> **REQUIRED TASK**:
Transcribe the lines starting at the one containing "Given: Open the" and ending at the one containing "Looking at the screenshot, I should 1146,341.". Leave the pictures out of your answer.

> **RECORDS SUPPLIED**:
-*-

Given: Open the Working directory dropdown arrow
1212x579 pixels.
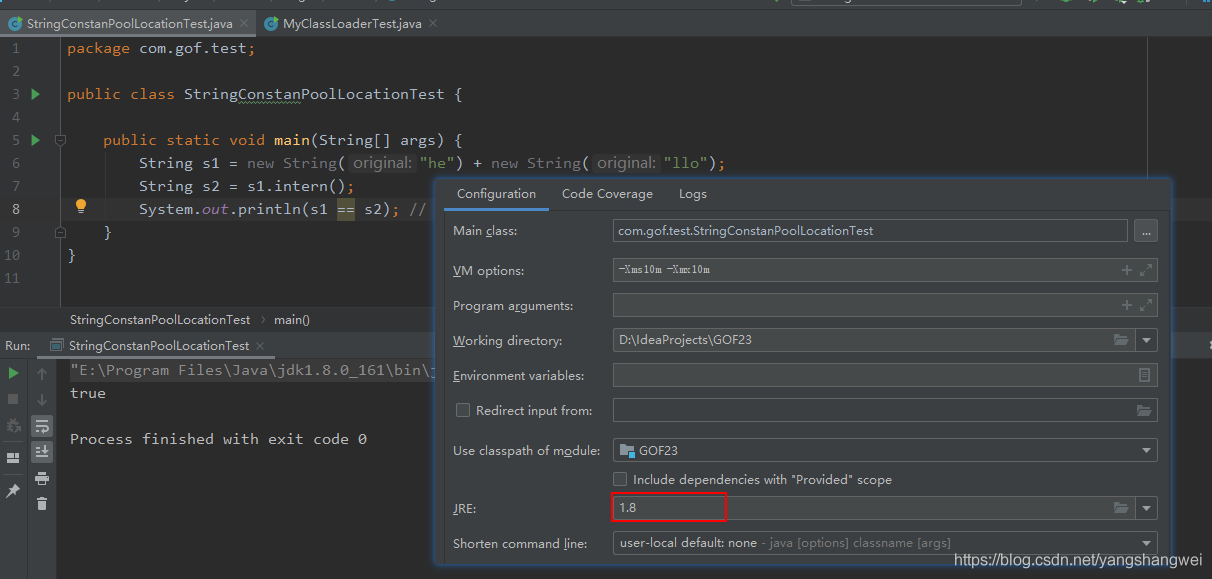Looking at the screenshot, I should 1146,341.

-*-

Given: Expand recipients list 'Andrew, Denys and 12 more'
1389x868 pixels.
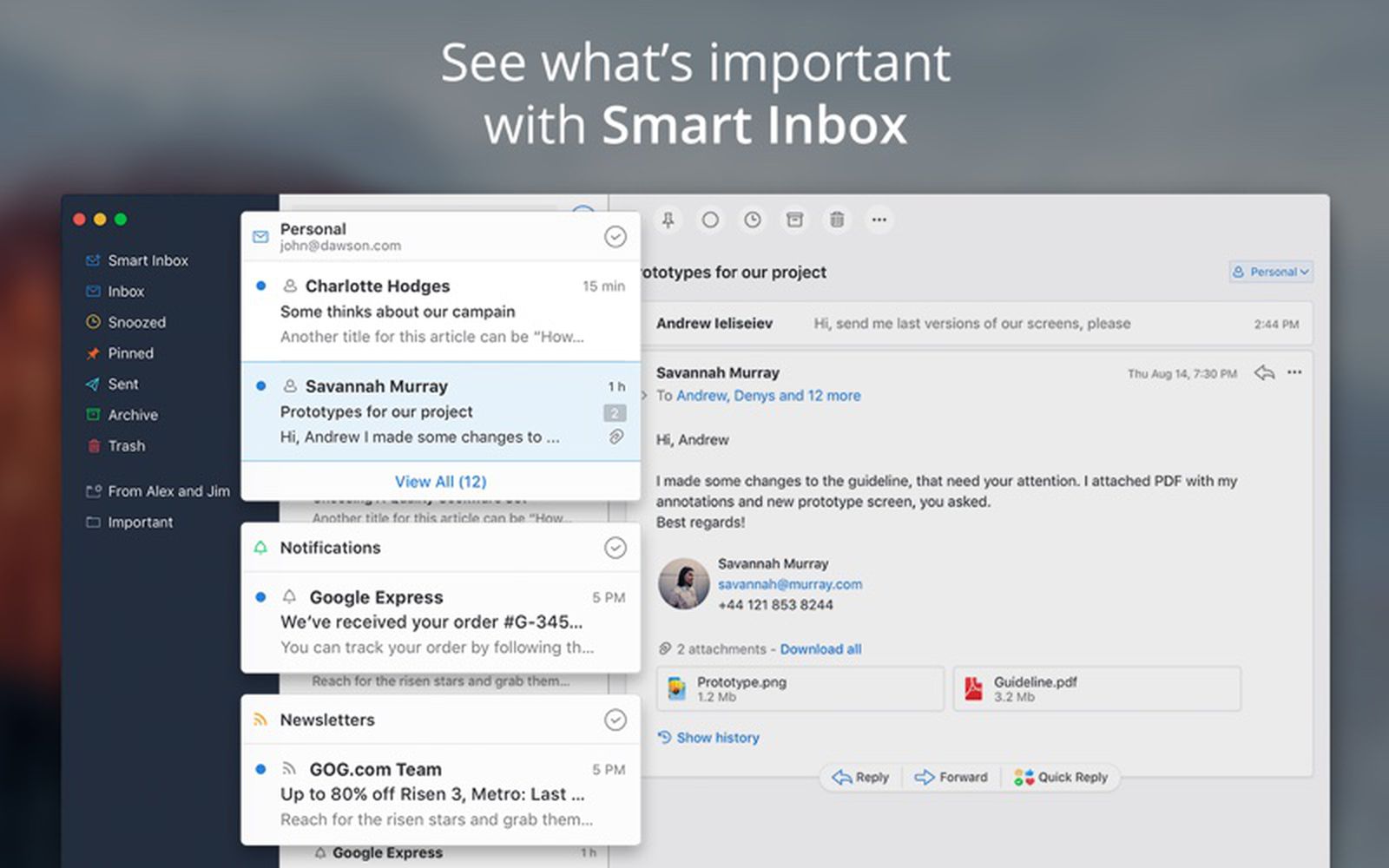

-*-

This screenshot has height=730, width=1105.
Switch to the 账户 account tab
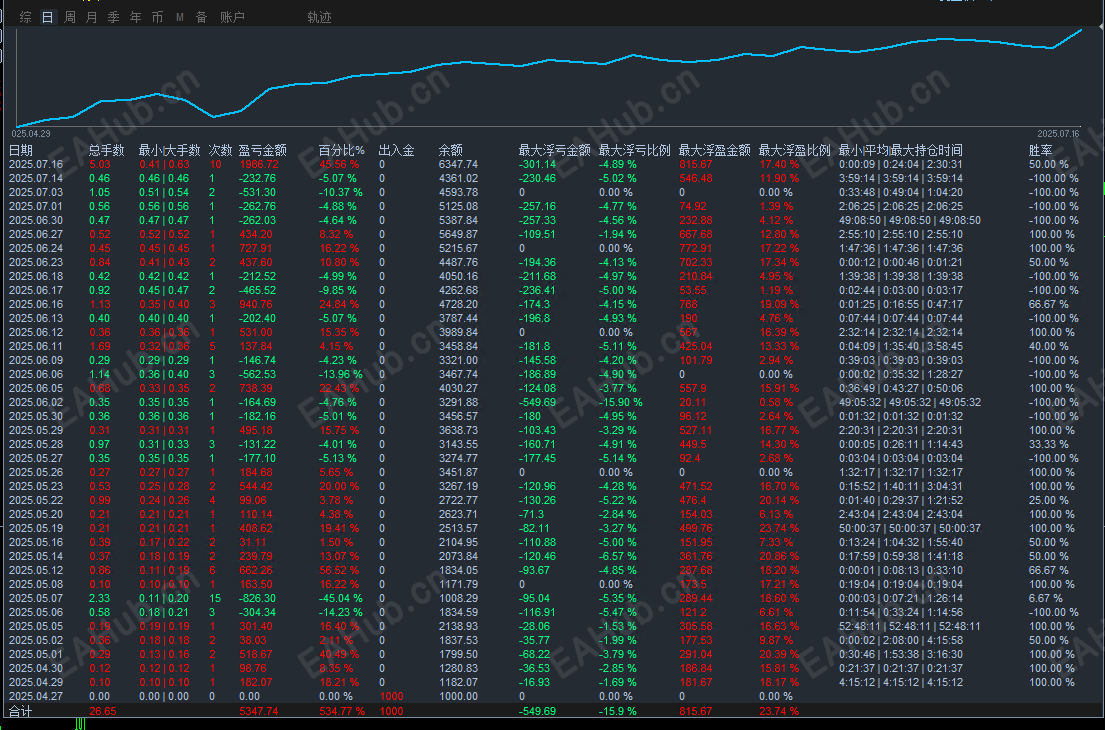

-*-

> **SOLUTION TO THE PROBLEM**:
Given: Open the Working directory dropdown arrow
1212x579 pixels.
Looking at the screenshot, I should 1146,341.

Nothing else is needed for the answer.